A expansão ocorre em um contexto de transformação digital e da Indústria 4.0, que exigem a conexão de informações geradas por máquinas, sensores, plataformas logísticas e sistemas administrativos. Uma revisão acadêmica disponível na plataforma ScienceDirect indica que a integração entre ERP e tecnologias da Indústria 4.0 pode melhorar a eficiência operacional, a automação, a visibilidade em tempo real e a resiliência da cadeia de suprimentos, ao combinar Internet das Coisas, análise de dados e computação em nuvem.
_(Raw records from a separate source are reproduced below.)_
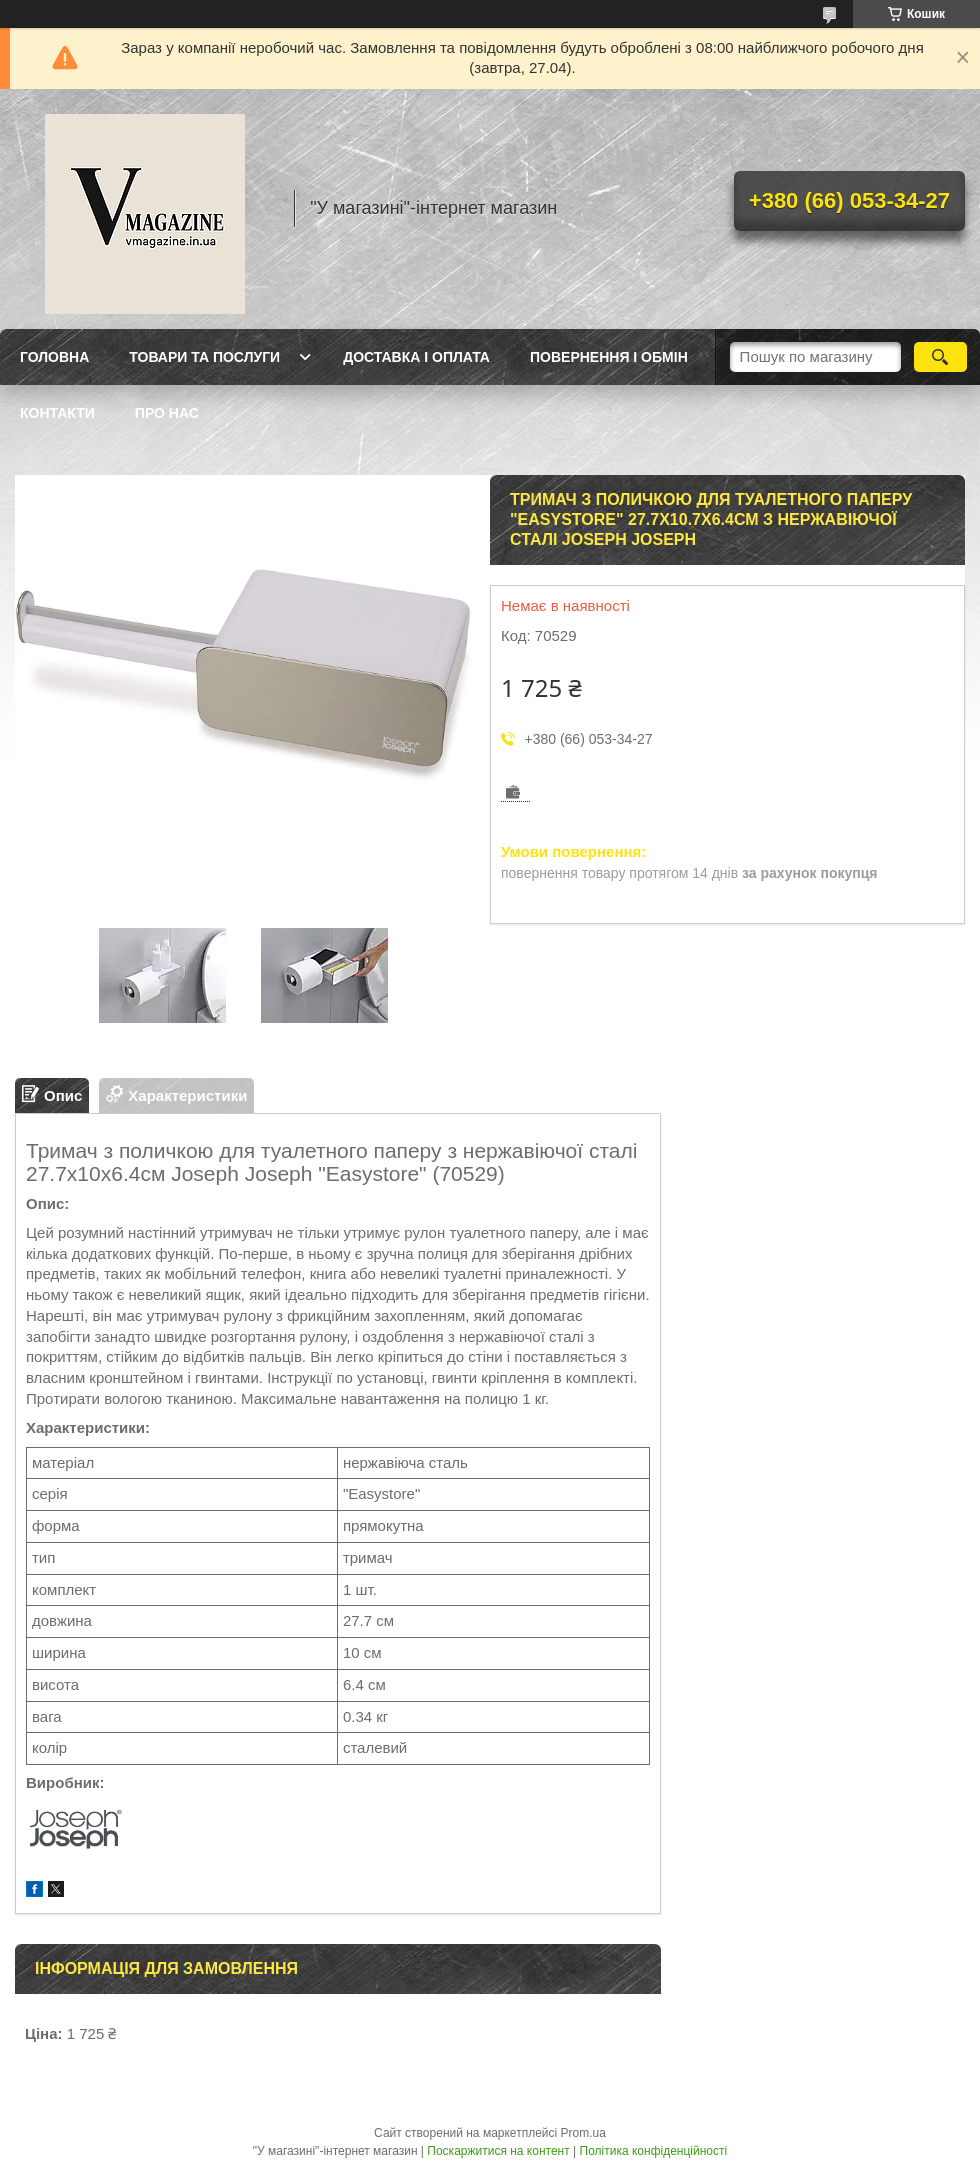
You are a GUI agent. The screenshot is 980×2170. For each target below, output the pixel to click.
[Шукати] (940, 357)
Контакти (57, 413)
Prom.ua (583, 2133)
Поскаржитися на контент (498, 2151)
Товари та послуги (204, 357)
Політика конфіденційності (654, 2151)
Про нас (167, 413)
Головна (54, 357)
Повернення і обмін (609, 357)
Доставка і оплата (416, 357)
A migração para a nuvem tem se consolidado como tendência dominante. O ERP Report 2025, elaborado pela Panorama Consulting Group, revela que 75% das organizações pesquisadas adotaram soluções em nuvem — incluindo hospedagem, serviços gerenciados e modelo de software como serviço (SaaS) — enquanto 25% mantiveram ambientes locais. Os entrevistados apontam escalabilidade, simplificação da manutenção e agilidade na incorporação de novas tecnologias como principais motivadores.
Paralelamente, a inteligência artificial tem ganhado relevância nos projetos de ERP. O mesmo relatório indica que a proporção de empresas que utilizam IA de forma significativa ou moderada aumentou de 53,4% para 72,6%. As aplicações citadas abrangem automação de tarefas, identificação de padrões, apoio à previsão de demanda e análise de informações operacionais, embora o aproveitamento efetivo dependa da centralização dos dados e da capacidade técnica das organizações.
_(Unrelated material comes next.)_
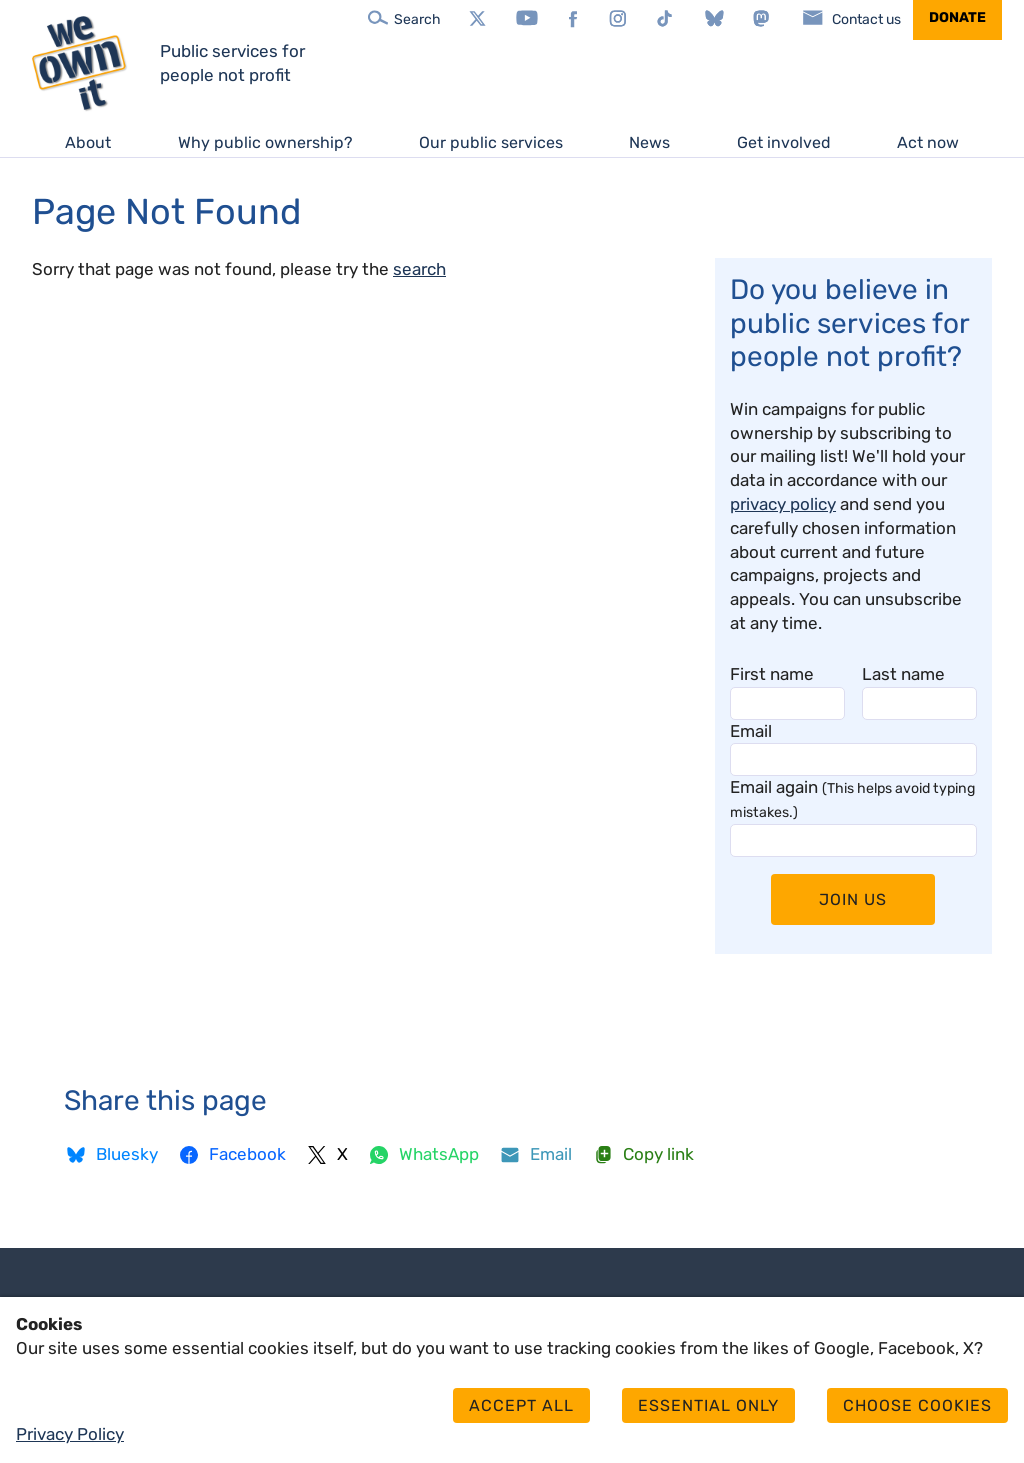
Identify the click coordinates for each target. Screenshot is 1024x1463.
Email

Nesse cenário, o SAP Business One representa um exemplo de solução ERP voltada a pequenas e médias empresas, capaz de operar em ambientes locais ou em nuvem e de ser integrada a tecnologias de automação e IA por meio de aplicativos complementares. A ferramenta permite a consolidação de áreas como finanças, compras, estoque, vendas, relacionamento com clientes e análise de dados em uma única plataforma.
"Os sistemas de gestão passaram a ocupar uma função mais ampla dentro das organizações. Além de registrar transações, o ERP conecta dados operacionais e financeiros, permitindo que a empresa acompanhe suas atividades de maneira integrada e tenha uma base mais consistente para a tomada de decisões", afirma Guilherme Sallati, Diretor de Operações da Upper.
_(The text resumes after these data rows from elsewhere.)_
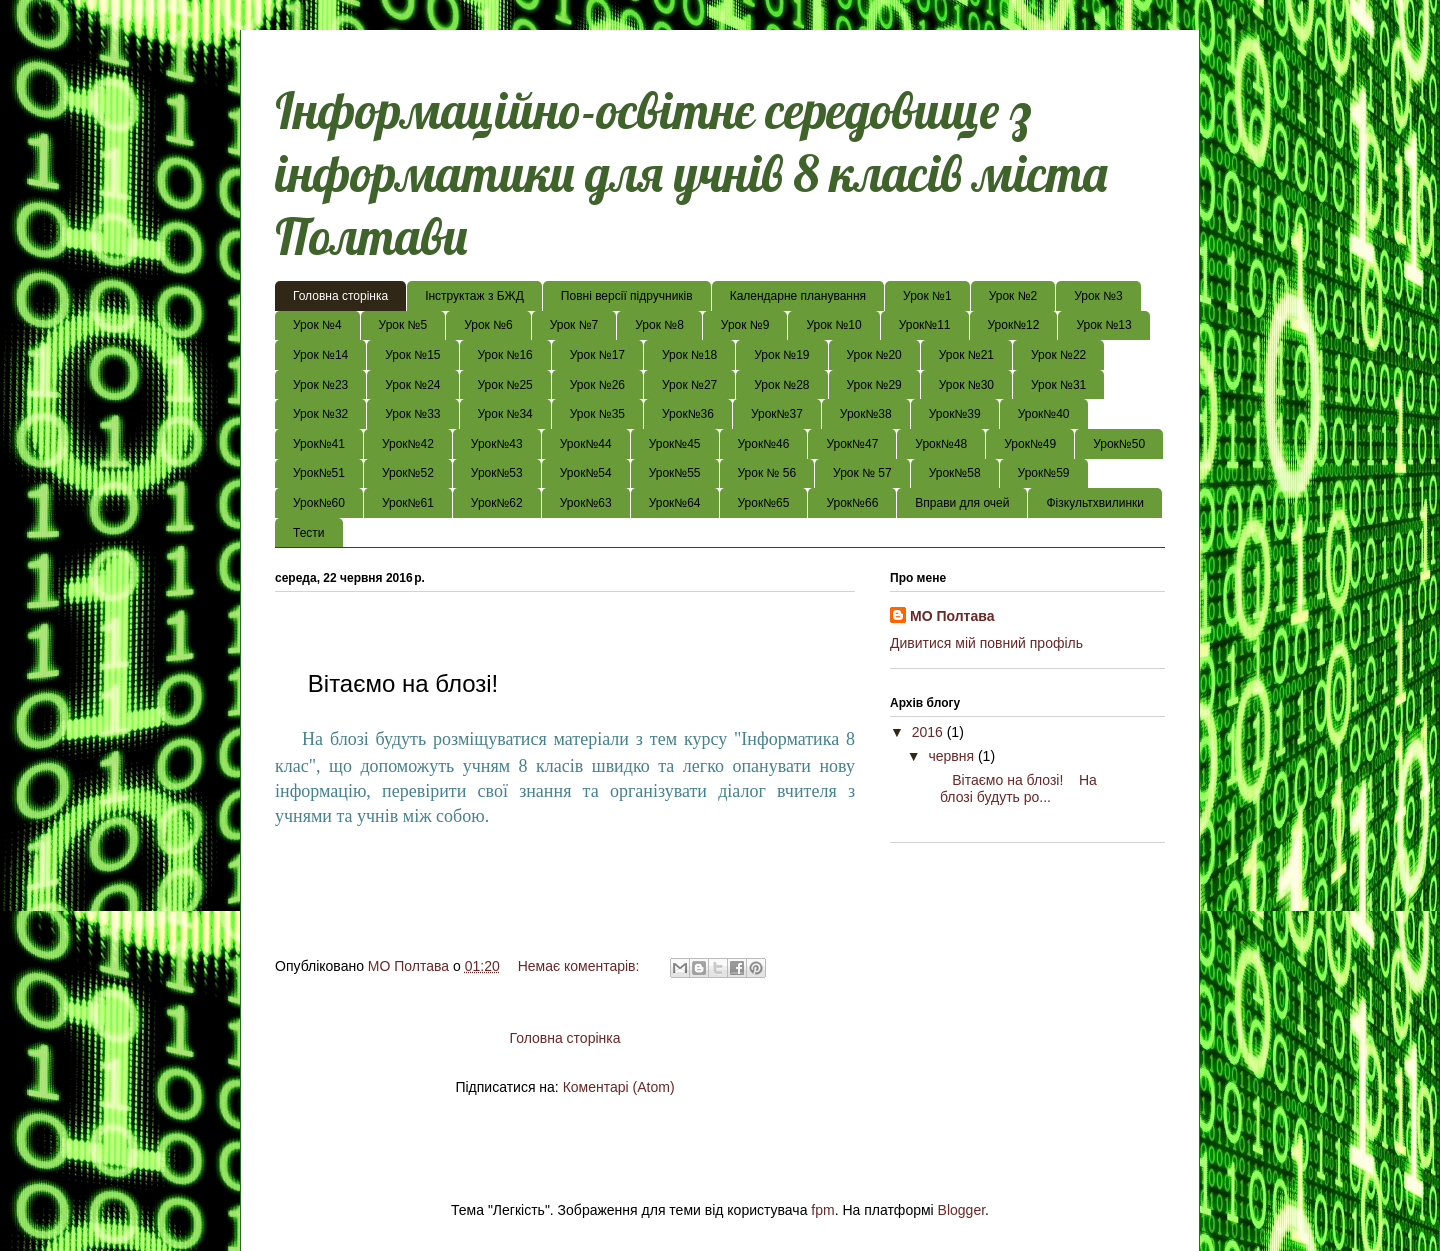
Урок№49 (1030, 444)
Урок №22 (1058, 355)
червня (953, 756)
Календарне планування (798, 296)
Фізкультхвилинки (1095, 503)
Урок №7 (574, 325)
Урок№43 (497, 444)
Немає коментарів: (581, 966)
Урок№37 (777, 414)
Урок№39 (955, 414)
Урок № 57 (862, 473)
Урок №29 (874, 385)
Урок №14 (320, 355)
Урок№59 (1044, 473)
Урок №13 (1103, 325)
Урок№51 (319, 473)
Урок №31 (1058, 385)
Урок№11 (925, 325)
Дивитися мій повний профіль (986, 643)
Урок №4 (317, 325)
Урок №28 (781, 385)
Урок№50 (1119, 444)
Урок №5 (403, 325)
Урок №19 (781, 355)
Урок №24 (412, 385)
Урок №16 (505, 355)
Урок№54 (586, 473)
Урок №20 (874, 355)
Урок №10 (833, 325)
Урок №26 (597, 385)
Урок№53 (497, 473)
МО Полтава (952, 616)
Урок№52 (408, 473)
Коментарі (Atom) (619, 1087)
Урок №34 (505, 414)
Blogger (961, 1210)
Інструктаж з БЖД (474, 296)
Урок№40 (1044, 414)
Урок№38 (866, 414)
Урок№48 (941, 444)
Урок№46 (764, 444)
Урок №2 (1013, 296)
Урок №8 (659, 325)
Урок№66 (852, 503)
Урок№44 (586, 444)
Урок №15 (412, 355)
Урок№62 (497, 503)
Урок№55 (675, 473)
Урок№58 (955, 473)
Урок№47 (852, 444)
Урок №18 (689, 355)
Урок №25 (505, 385)
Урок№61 (408, 503)
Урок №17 (597, 355)
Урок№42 (408, 444)
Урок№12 (1014, 325)
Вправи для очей (962, 503)
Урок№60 (319, 503)
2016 (929, 732)
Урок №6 (488, 325)
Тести (309, 533)
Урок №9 (745, 325)
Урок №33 (412, 414)
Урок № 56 (767, 473)
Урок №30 (966, 385)
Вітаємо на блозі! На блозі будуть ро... (1011, 788)
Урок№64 (675, 503)
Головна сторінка (340, 296)
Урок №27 (689, 385)
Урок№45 (675, 444)
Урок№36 (688, 414)
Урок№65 (764, 503)
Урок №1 (927, 296)
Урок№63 (586, 503)
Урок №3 (1098, 296)
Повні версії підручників (627, 296)
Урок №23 (320, 385)
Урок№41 (319, 444)
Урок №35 (597, 414)
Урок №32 (320, 414)
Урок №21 (966, 355)
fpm (822, 1210)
A Panorama Consulting Group também aponta que 81,8% das organizações que mantiveram pelo menos uma etapa do ERP em operação por um ano alcançaram os benefícios esperados em produtividade e eficiência. O estudo ressalta, porém, que problemas de qualidade dos dados, integração entre sistemas e gestão da mudança podem comprometer os resultados, indicando que o crescimento do mercado de ERP depende tanto da modernização tecnológica quanto da estruturação de processos internos.